= Consignes =
(1) Fournissez tel quel le passage de l'extrait d'arrêt de la Cour de cassation qui va de "La demanderesse invoque, à" à "au procureur général.".
(2) Indiquez, s'il vous plaît, à quelle date s'est tenue l'audience publique d'après l'extrait d'arrêt de la Cour de cassation.
(3) Reprenez la rédaction de l'extrait d'arrêt de la Cour de cassation à la suite de sa dernière phrase.

= Texte fourni =
----------------------------------------

La demanderesse invoque, à l'appui de son pourvoi, le moyen unique de cassation annexé au présent arrêt.
Le dossier a été communiqué au procureur général.
Sur le rapport de M. Rovinski, conseiller, les observations de la SCP Gatineau, Fattaccini et Rebeyrol, avocat de l'URSSAF Champagne Ardenne, de la SCP Didier et Pinet, avocat de la société Dupont, et l'avis de M. Gaillardot, premier avocat général, après débats en l'audience publique du 3 mars 2021 où étaient présents M. Pireyre, président, M. Rovinski, conseiller rapporteur, M. Prétot, conseiller doyen, Mmes Taillandier-Thomas, Coutou, Renault-Malignac, Cassignard, Lapasset, M. Leblanc, conseillers, Mme Le Fischer, M. Gauthier, Mmes Vigneras, Dudit, conseillers référendaires, M. Gaillardot, premier avocat général, et Mme Tinchon, greffier de chambre.
la deuxième chambre civile de la Cour de cassation, composée, en application de l'article R. 431-5 du code de l'organisation judiciaire, des président et conseillers précités, après en avoir délibéré conformément à la loi, a rendu le présent arrêt ;
Faits et procédure
1. Selon l'arrêt attaqué (Nancy, 12 novembre 2019), l'URSSAF de Champagne Ardenne (l'URSSAF) a établi le 18 décembre 2014, à l'encontre de la société Dupont (la société), une lettre d'observations l'avisant de la mise en oeuvre de la solidarité financière prévue par l'article L. 8222-2 du code du travail et du montant des cotisations estimées dues, en suite d'un procès-verbal de travail dissimulé établi à l'encontre de l'un de ses cocontractants, la société Construction rémoise du bâtiment.

----------------------------------------

= Informations fournies =
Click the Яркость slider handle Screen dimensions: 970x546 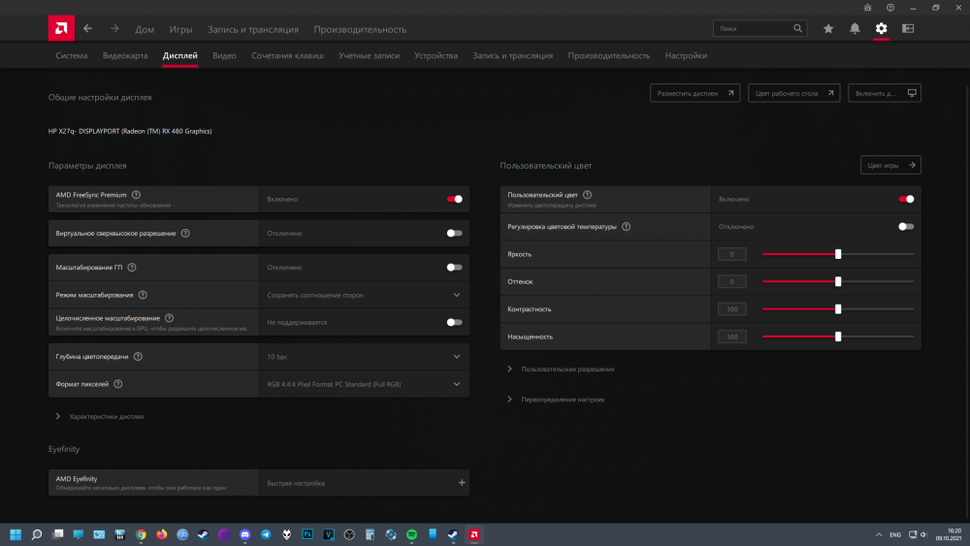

----------------------------------------

= Réponses fournies =
(1)
La demanderesse invoque, à l'appui de son pourvoi, le moyen unique de cassation annexé au présent arrêt.
Le dossier a été communiqué au procureur général.

(2) Le 3 mars 2021.

(3)
2. Une mise en demeure lui ayant été délivrée le 30 novembre 2015, la société a saisi d'un recours une juridiction de sécurité sociale.
Examen du moyen
Enoncé du moyen
3. L'URSSAF fait grief à l'arrêt de confirmer le jugement en ce qu'il a annulé le redressement notifié à la société par lettre d'observations du 18 décembre 2014, la mise en demeure du 30 novembre 2015 et la décision rendue par la commission de recours amiable le 29 juin 2019, alors « que la mise en oeuvre de la solidarité à laquelle est tenu le donneur d'ordre en application du second de ces textes est subordonnée à la seule existence d'un procès-verbal pour délit de travail dissimulé à l'encontre du cocontractant et non à la production de ce dernier par l'URSSAF dans la procédure de redressement dirigée contre le donneur d'ordre ; qu'en l'espèce, l'URSSAF a notifié à la société par lettre d'observations du 18 décembre 2014 la mise en oeuvre de sa solidarité financière en sa qualité de donneur d'ordre de la société Construction rémoise du bâtiment suite à l'établissement à l'encontre de cette dernière d'un procès-verbal pour délit de travail dissimulé le 9 octobre 2014 ; qu'en annulant le redressement notifié à la société pour absence de production du procès-verbal pour délit de travail dissimulé établi à l'encontre de la société Construction rémoise du bâtiment, la cour d'appel a violé les articles R. 243-59 du code de la sécurité sociale et L. 8222-2 du code du travail. »
Réponse de la Cour
4. Aux termes de l'article 9 du code de procédure civile, il incombe à chaque partie de prouver conformément à la loi les faits nécessaires au succès de sa prétention.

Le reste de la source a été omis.